EXERCISE DIRECTIONS: Please return each entry that follows exactly as written, and keep the pictures out.

[Opening ENTRIES SUPPLIED section]

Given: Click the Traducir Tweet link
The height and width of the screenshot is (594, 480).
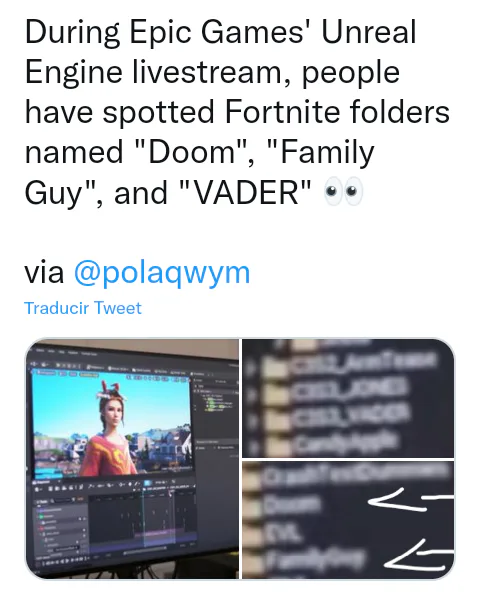Looking at the screenshot, I should click(x=83, y=308).
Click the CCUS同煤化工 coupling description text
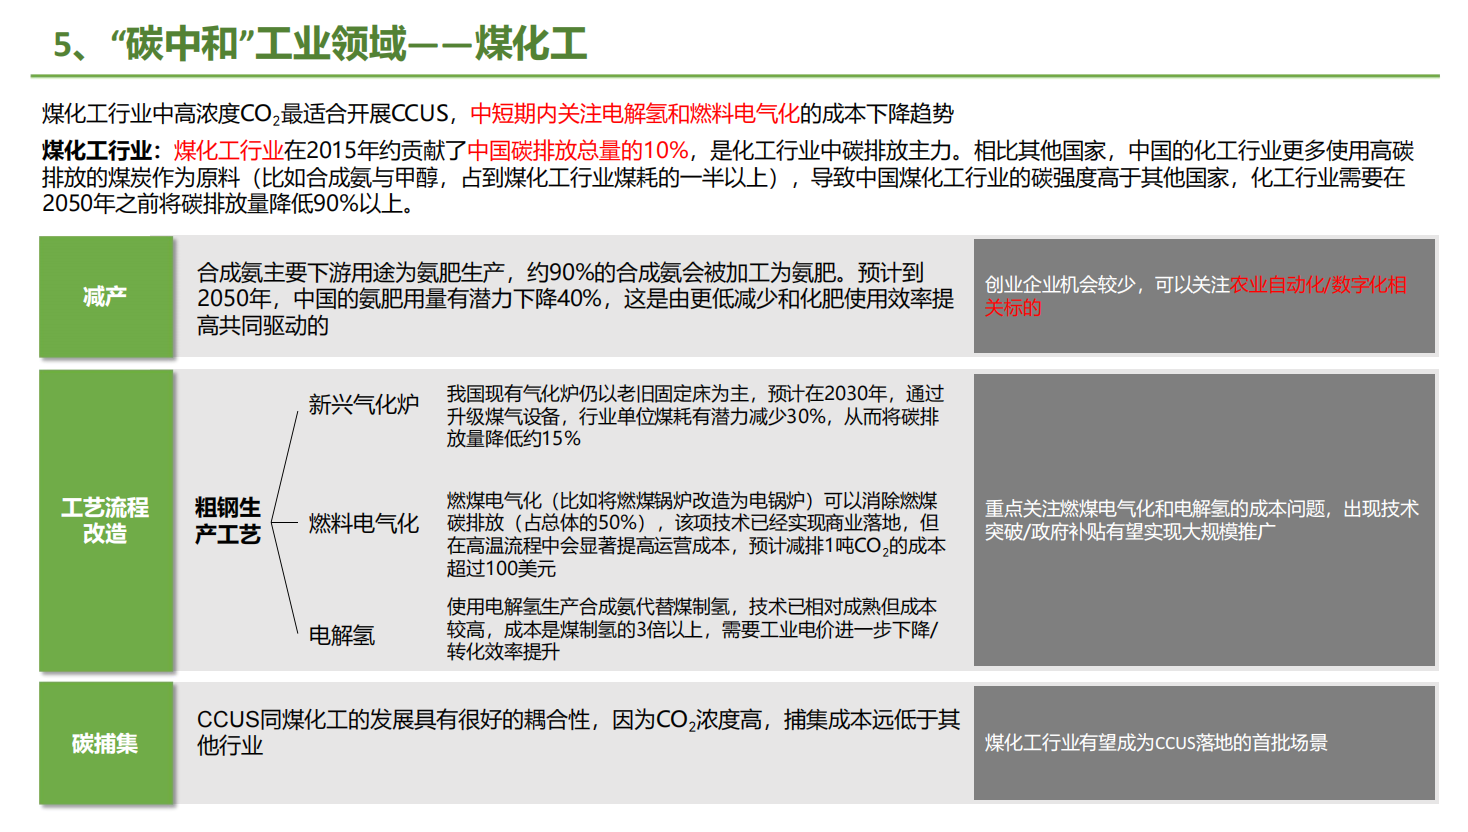The height and width of the screenshot is (832, 1468). click(577, 732)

[Closing ENTRIES SUPPLIED section]

REPLY:
Given: Click the Traducir Tweet link
The height and width of the screenshot is (594, 480).
Looking at the screenshot, I should click(x=83, y=308).
Click the CCUS同煤化工 coupling description text
The height and width of the screenshot is (832, 1468). click(577, 732)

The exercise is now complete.